# Pet Peeve 129: The Overdiagnosis of Passive-Aggressive



## Scannerguard (Jan 26, 2010)

Ladies,

Here is a primer on passive-aggressive:

Passive

Just because a man doesn't obey when you snap your fingers doesn't make him passive-aggressive. Just because he doesn't do the tasks you laid out for him either doesn't make him passive-aggressive.

I mean, the next thing you know. . .people will be placing some diagnosis of attention deficit hyperactivity disorder or something on boys in elementary school. . . and medicating these hapless males. . .oh wait. . .


----------



## AvaTara539 (Apr 10, 2011)

Scannerguard said:


> Ladies,
> 
> Here is a primer on passive-aggressive:
> 
> ...


My son actually is ADHD... I knew since he was a toddler, it's genetic. He can't stop moving or making noise, literally. You should really not make light of that. And I do not medicate him btw


----------



## Blanca (Jul 25, 2008)

Scannerguard said:


> Just because a man doesn't obey when you snap your fingers doesn't make him passive-aggressive.

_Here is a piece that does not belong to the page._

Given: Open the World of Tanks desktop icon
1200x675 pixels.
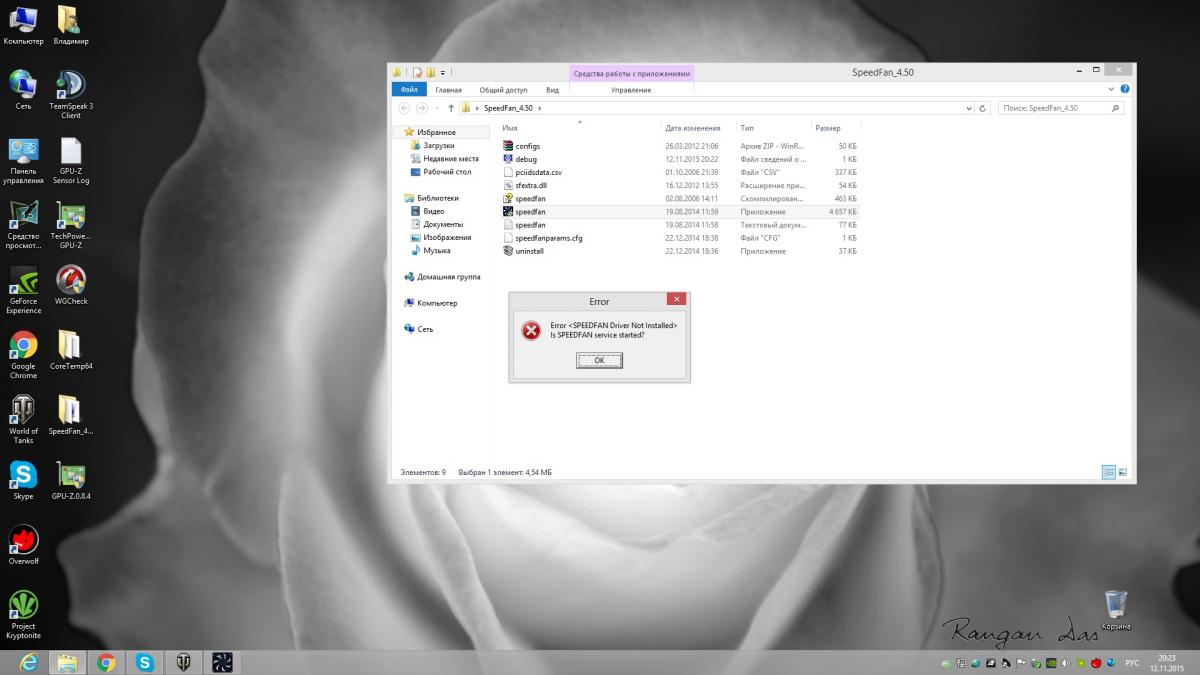Looking at the screenshot, I should [23, 420].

Just because he doesn't do the tasks you laid out for him either doesn't make him passive-aggressive.


So true. It just makes them passive. 

But im with you. goes along the same lines as the over-diagnosis of borderline personality disorder in women. Just because we yell and scream randomly and are then your best friend the next minute doesn't mean we're screwy.


----------



## Scannerguard (Jan 26, 2010)

> Just because we yell and scream randomly and are then your best friend the next minute doesn't mean we're screwy.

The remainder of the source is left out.